A melhoria do ensino exige que o Ministério da Educação promova a oportunidade de uma melhor capacitação docente, uma política de incentivo aos hospitais-escola, atendendo suas reais necessidades e uma real valorização dos servidores e, fundamentalmente, que o Estado proíba a abertura de novas escolas médicas, diminua vagas onde há excesso e que viabilize o aperfeiçoamento dos cursos já existentes.
Pensar que os chamados "exames de ordem" representam uma resposta às nossas preocupações. É desconhecer o processo de ensino superior entre nós, como forma sub-reptícia de desmantelar o ensino público e gratuito e privatizá-lo. É adotar uma posição extremista, sem refletir sobre as causas da inadequação da formação profissional do médico. É recusar-se a reconhecer que despreparo dos graduandos é conseqüência direta de sua formação. Portanto, deficiência do próprio curso profissional em razão da qualidade do ensino, da metodologia, das práticas pedagógicas, da qualificação dos professores, das condições de ensino e estrutura do hospital-escola, laboratórios, rede de exames complementares disponíveis e, principalmente, de seu compromisso com a educação médica.
Se um dos objetos da escola é a transmissão do conhecimento, é inegável que a escola não passa de um veículo que perpetua o processo de mercantilização da cultura ao definir os conhecimentos que interessam ao sistema e, assim, criando uma reserva de conhecimento técnico, que é um dos objetivos do capitalismo.
As práticas escolares são, desta forma, responsáveis pelo desajustamento de alguns estudantes, pois ela existe para manter e sancionar as desigualdades perpetuando a divisão do trabalho e reproduzindo as relações sociais dominantes, alimentando as estratégias de gestão neoliberal centradas nos critérios meritocráticos. Desta forma, as escolas se apresentam como um eficaz fator de conservação social, pois fornece uma aparência de legitimidade às desigualdades sociais.
Os professores precisam perceber que estão sendo utilizados como agentes desta exploração e manutenção das elites, onde as universidades estão se convertendo em fábricas de conformistas. Ao aluno consciente, o dever é enfrentar a servidão coma doutrinação para a liberdade, magistralmente refletida nas palavras de Nietszche: "Transgredir normas e regras preestabelecidas é a verdadeira expressão da liberdade e somente os fortes são capazes desta ousadia".
Na realidade, está se educando; ou melhor, se escolarizando, para a aceitação das regras ditadas pelas elites econômicas e culturais. Ensina-se uma igualdade do dever, a prática do respeito às ordens, hierarquia e disciplina, o controle dos instintos, o abafamento da personalidade e para aceitação de certas superioridades inexistentes. Enfim, para a aceitação das regras do sistema.
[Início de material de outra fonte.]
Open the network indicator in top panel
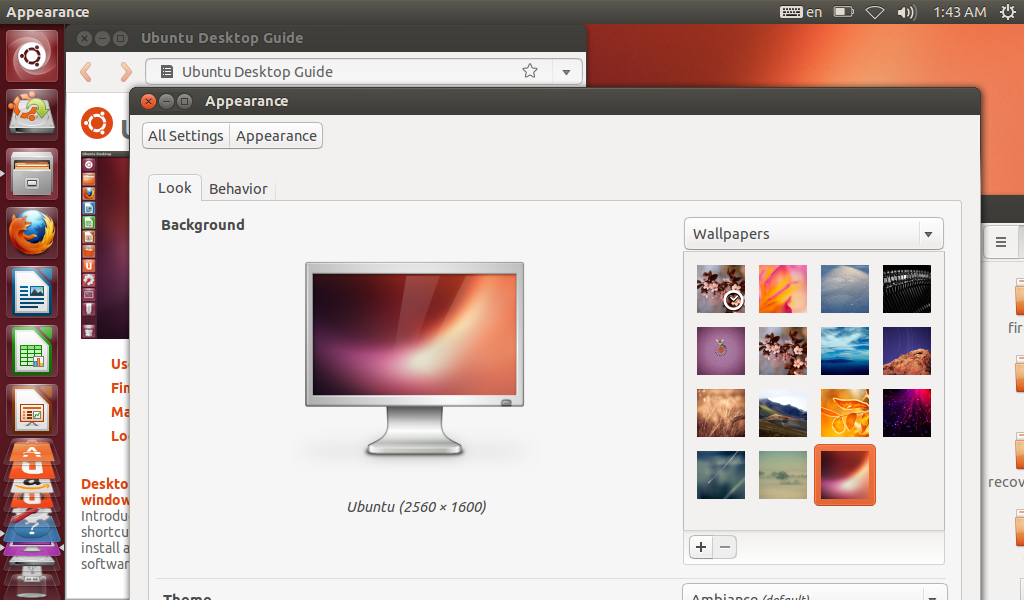(875, 12)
A maioria ainda não se resignou aos objetivos mercantilistas que imperam na escolarização. Também a maior parte dos professores conserva dentro de si os ideais da educação, o compromisso com as minorias que são injustiçadas e procura ser um agente a serviço de uma proposta de educação que prioriza a valorização dos princípios fundamentais do homem.
Concordo com a crítica que vê dificuldade e até impossibilidade do educador despertar o sentimento de solidariedade, se a sociedade estimula a competição tornando os indivíduos rivais. Contudo, é dever do professor ciente de sua responsabilidade despertar no aluno a preocupação com os problemas fundamentais da comunidade, sendo um fator de transformação da ordem social.